• Exercise:
Among the lines below, copy exactly those from the one with "676x497 pixels. At" through the one with "Open the list", counting both ends.

• Dataset extract:
★ ★ ★ ★ ★ ★ ★
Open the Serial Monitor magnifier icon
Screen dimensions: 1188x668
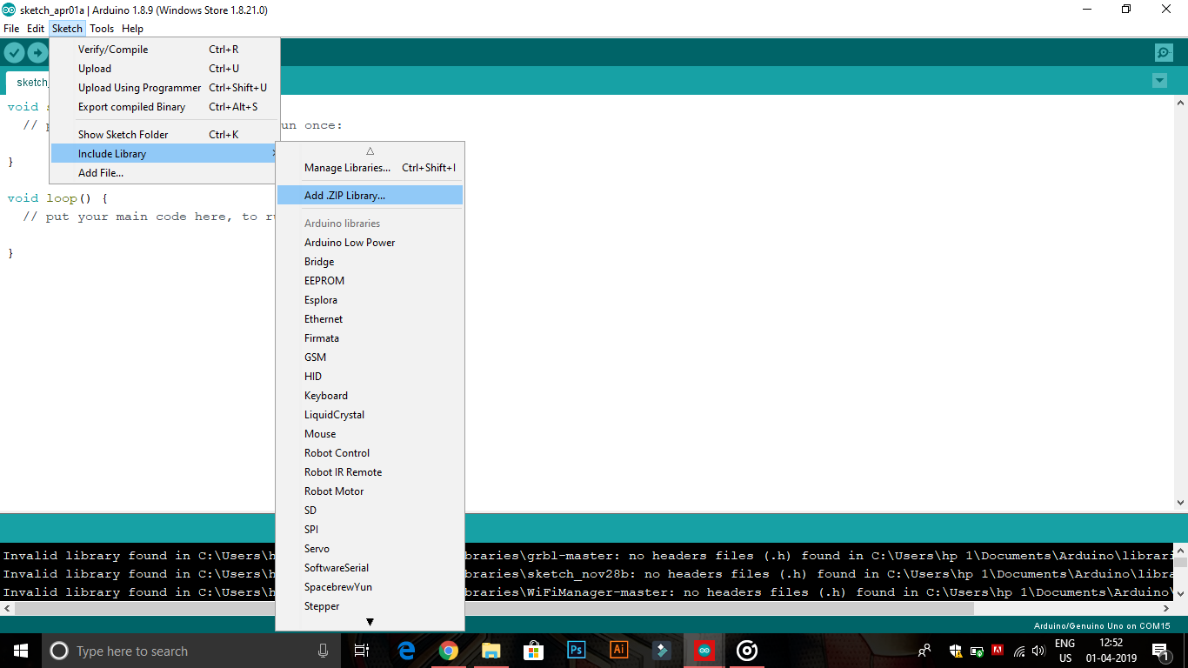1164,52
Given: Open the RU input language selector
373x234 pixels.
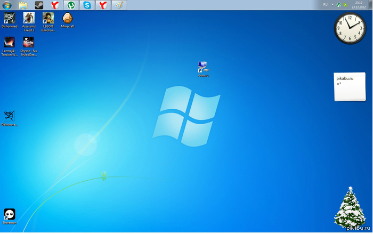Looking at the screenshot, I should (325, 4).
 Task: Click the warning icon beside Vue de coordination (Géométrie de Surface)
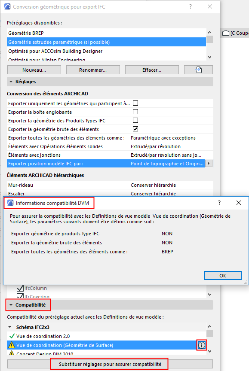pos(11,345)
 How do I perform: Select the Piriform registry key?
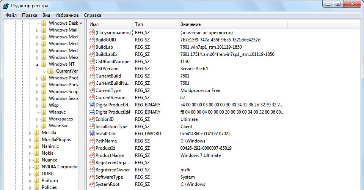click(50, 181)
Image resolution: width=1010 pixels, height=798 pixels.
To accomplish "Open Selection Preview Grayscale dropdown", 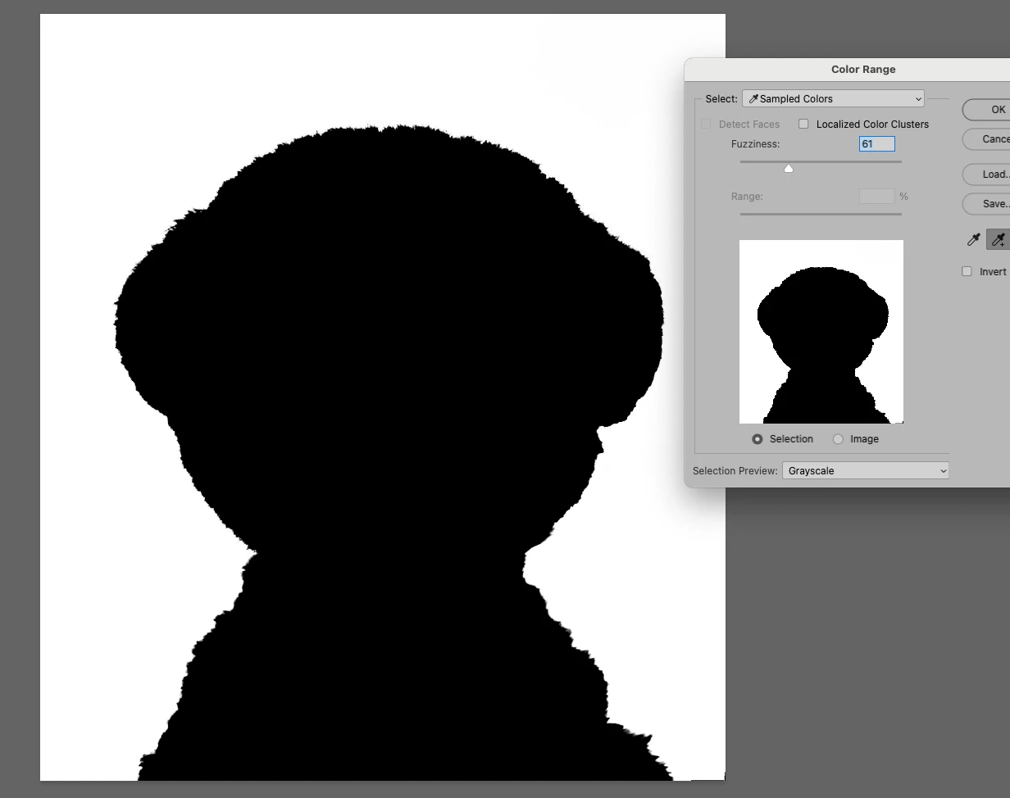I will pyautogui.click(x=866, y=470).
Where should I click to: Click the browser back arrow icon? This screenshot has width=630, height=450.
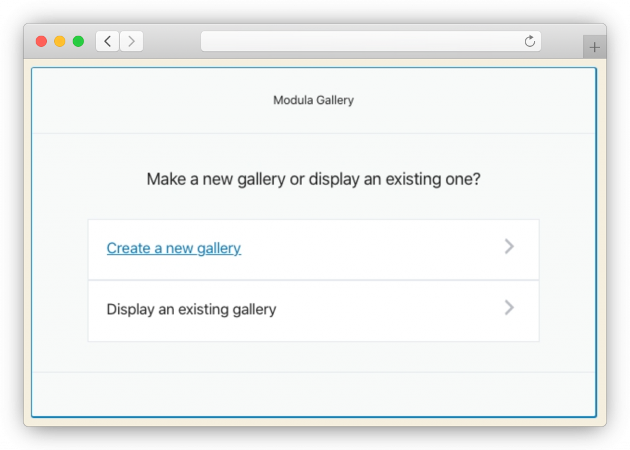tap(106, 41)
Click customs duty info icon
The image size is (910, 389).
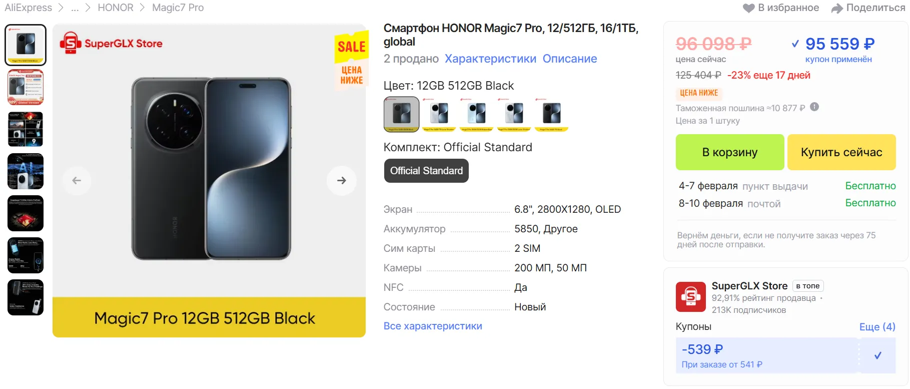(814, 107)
★ ★ ★ ★ ★ ★ ★
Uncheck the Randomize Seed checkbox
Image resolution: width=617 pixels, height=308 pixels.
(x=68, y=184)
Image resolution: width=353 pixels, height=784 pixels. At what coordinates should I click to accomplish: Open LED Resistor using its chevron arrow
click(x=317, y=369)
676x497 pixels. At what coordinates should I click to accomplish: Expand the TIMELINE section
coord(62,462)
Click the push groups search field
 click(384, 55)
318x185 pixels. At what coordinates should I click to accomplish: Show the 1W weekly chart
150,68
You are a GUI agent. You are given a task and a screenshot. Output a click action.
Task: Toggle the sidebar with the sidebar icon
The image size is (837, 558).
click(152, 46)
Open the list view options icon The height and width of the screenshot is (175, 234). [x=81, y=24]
★ ★ ★ ★ ★ ★ ★
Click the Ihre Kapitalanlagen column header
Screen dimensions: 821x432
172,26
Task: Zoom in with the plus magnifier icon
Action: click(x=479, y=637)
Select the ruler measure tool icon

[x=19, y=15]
★ ★ ★ ★ ★ ★ ★
• Solution:
676x497 pixels. At what coordinates should I click to accomplish: Expand the TIMELINE section
coord(62,462)
Click the push groups search field
 click(384, 55)
318x185 pixels. At what coordinates should I click to accomplish: Show the 1W weekly chart
150,68
You are a GUI agent. You are given a task and a screenshot. Output a click action.
Task: Toggle the sidebar with the sidebar icon
The image size is (837, 558).
click(152, 46)
Open the list view options icon The height and width of the screenshot is (175, 234). [x=81, y=24]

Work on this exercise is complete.